**REQUIREMENT**
From the line containing "1369x896 pixels." through the last line of the material, copy every line exactly, both ends inclusive; do not copy pictures.

**EXTRACTED DATA**

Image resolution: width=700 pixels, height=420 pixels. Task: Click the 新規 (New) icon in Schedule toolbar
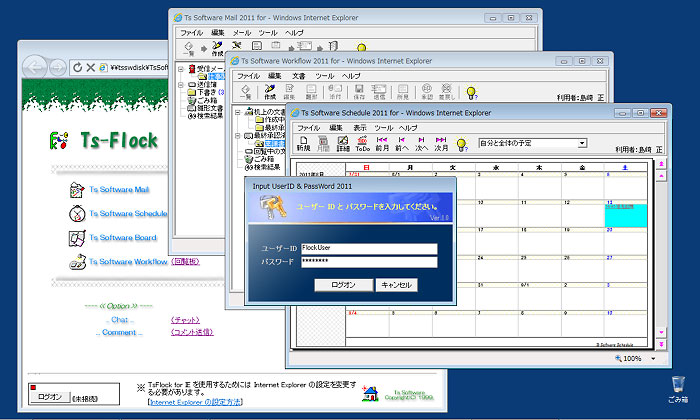pyautogui.click(x=304, y=145)
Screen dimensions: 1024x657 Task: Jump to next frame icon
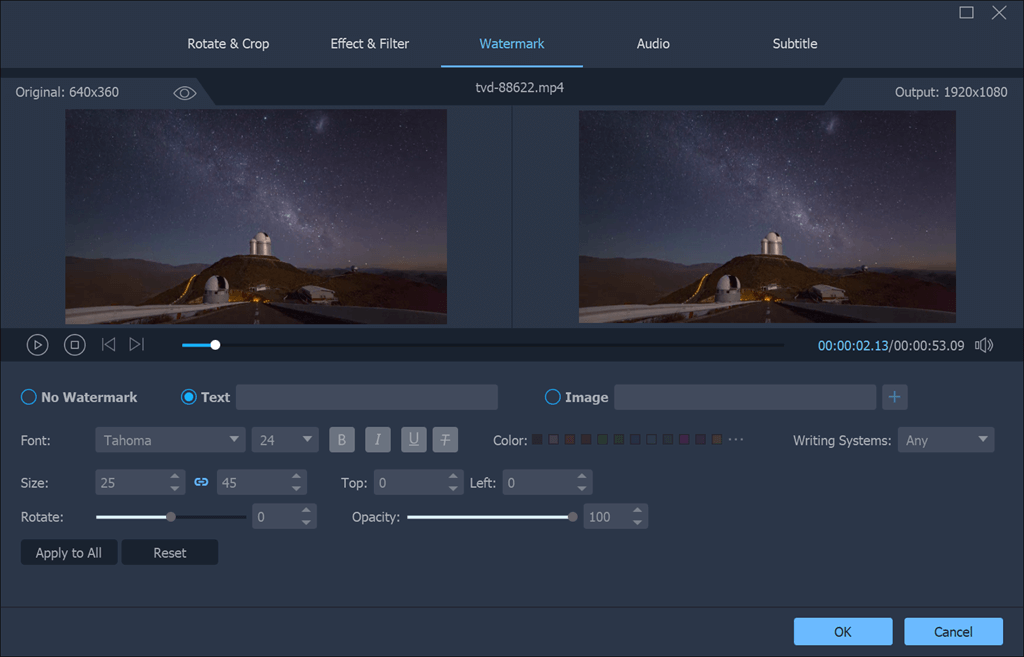(x=137, y=345)
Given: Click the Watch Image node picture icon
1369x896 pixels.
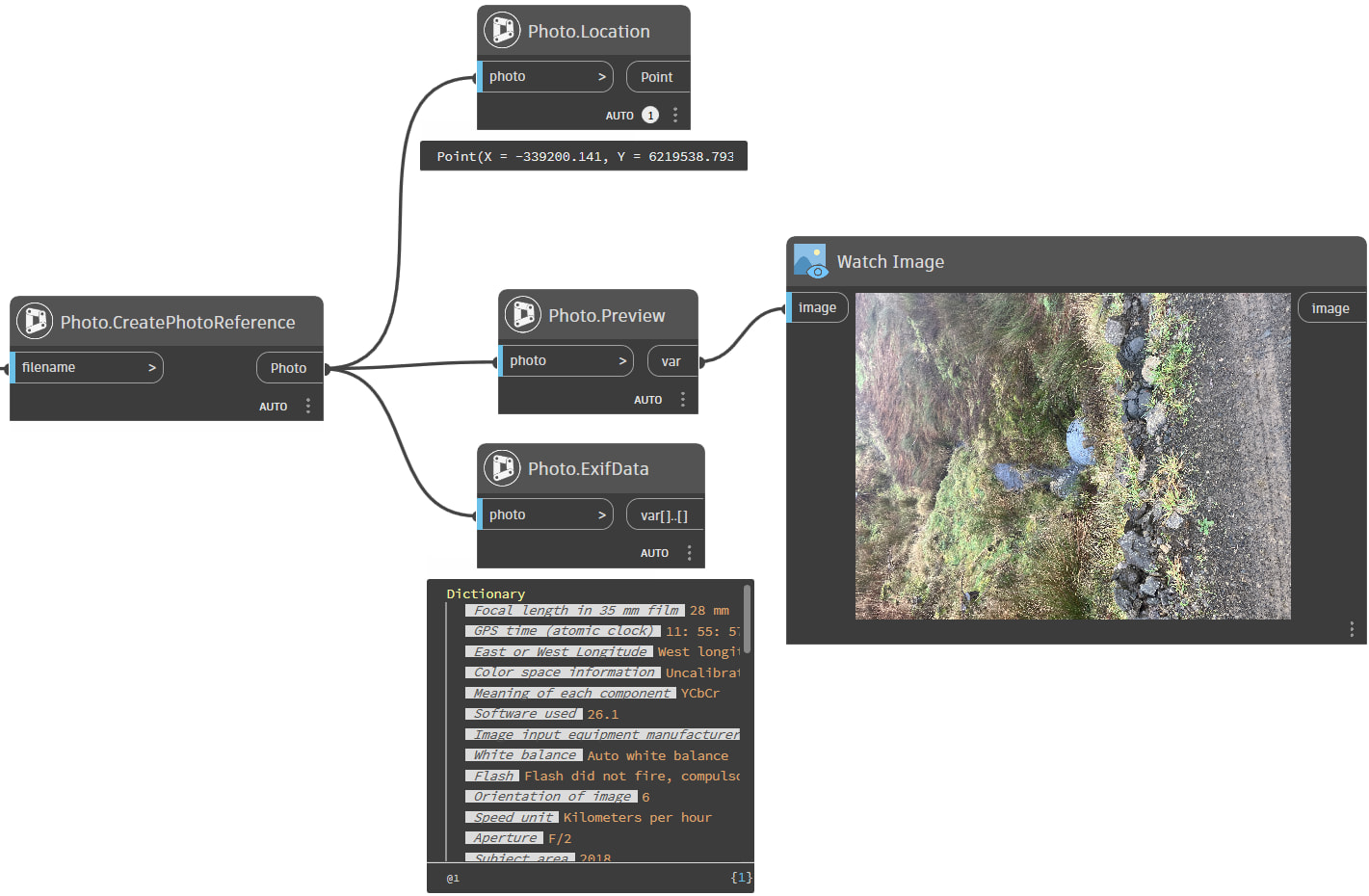Looking at the screenshot, I should pos(810,261).
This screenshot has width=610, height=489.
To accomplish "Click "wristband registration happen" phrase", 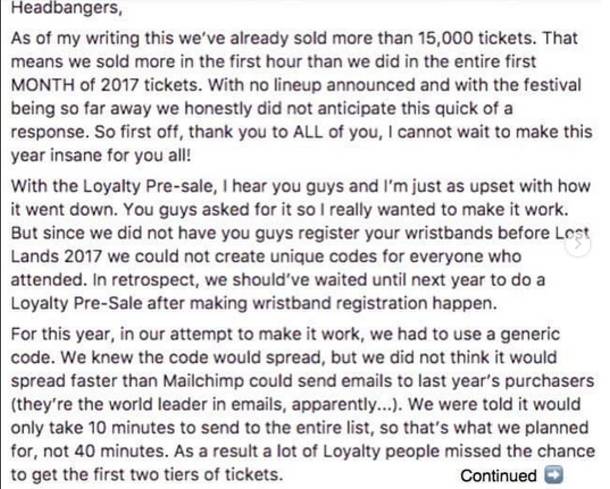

**SOLUTION BELOW**
1369x896 pixels.
Looking at the screenshot, I should pos(810,261).
This screenshot has width=610, height=489.
To accomplish "Click "wristband registration happen" phrase", 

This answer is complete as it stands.